Can you copy out, word for word, only the lines of the records starting at the line that contains "Task: Click the Load" and ending with the final line of the records, both included?

## Start Exercise material

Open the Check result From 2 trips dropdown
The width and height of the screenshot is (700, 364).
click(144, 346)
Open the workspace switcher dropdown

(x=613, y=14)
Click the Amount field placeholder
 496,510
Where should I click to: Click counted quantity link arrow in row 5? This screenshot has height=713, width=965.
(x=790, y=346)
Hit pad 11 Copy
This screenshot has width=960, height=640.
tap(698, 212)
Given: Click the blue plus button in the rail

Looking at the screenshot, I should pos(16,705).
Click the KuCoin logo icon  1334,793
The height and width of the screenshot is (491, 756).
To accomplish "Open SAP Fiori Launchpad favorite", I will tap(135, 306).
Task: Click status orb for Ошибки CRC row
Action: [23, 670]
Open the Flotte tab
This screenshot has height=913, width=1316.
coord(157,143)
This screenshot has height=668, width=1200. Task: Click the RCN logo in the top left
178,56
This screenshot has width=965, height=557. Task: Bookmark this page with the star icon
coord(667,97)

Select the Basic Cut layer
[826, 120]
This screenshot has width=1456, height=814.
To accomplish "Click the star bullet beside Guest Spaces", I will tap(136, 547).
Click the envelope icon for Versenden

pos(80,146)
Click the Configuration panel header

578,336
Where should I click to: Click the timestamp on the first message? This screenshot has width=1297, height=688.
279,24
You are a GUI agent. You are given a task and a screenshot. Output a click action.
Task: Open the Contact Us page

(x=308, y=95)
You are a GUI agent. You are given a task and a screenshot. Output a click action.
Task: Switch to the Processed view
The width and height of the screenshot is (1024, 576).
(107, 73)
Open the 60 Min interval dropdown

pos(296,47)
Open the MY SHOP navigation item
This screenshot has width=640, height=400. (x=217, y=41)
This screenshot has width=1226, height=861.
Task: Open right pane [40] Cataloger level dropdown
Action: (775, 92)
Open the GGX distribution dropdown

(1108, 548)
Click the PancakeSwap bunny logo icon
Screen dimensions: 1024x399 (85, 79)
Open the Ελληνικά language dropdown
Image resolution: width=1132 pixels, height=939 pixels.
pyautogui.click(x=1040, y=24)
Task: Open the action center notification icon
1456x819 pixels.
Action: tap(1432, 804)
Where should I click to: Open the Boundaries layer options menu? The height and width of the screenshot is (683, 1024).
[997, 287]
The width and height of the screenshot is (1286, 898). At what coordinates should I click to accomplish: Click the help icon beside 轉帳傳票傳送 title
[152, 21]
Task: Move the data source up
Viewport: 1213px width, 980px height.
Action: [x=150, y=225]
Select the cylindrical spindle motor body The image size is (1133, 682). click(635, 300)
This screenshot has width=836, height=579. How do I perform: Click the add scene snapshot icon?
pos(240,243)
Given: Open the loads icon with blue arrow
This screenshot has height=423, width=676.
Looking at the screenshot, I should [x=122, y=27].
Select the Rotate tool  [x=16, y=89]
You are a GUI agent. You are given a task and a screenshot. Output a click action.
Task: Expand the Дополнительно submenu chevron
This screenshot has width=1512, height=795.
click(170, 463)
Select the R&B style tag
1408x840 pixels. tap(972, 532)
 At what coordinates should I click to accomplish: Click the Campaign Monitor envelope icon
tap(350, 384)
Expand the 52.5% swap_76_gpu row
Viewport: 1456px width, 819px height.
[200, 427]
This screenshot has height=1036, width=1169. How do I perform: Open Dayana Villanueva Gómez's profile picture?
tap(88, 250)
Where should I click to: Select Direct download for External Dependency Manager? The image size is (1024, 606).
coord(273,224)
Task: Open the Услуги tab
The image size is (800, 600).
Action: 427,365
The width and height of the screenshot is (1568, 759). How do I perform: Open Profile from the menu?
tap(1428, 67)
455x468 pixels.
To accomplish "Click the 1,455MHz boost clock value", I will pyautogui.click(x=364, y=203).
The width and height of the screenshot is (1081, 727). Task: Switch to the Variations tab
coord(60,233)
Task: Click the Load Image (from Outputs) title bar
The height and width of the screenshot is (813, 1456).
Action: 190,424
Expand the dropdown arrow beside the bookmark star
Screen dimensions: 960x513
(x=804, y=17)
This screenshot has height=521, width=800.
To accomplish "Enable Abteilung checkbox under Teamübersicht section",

## End Exercise material

▶ _Expected answer_:
Task: Click the Load Image (from Outputs) title bar
The height and width of the screenshot is (813, 1456).
Action: 190,424
Expand the dropdown arrow beside the bookmark star
Screen dimensions: 960x513
(x=804, y=17)
This screenshot has height=521, width=800.
To accomplish "Enable Abteilung checkbox under Teamübersicht section",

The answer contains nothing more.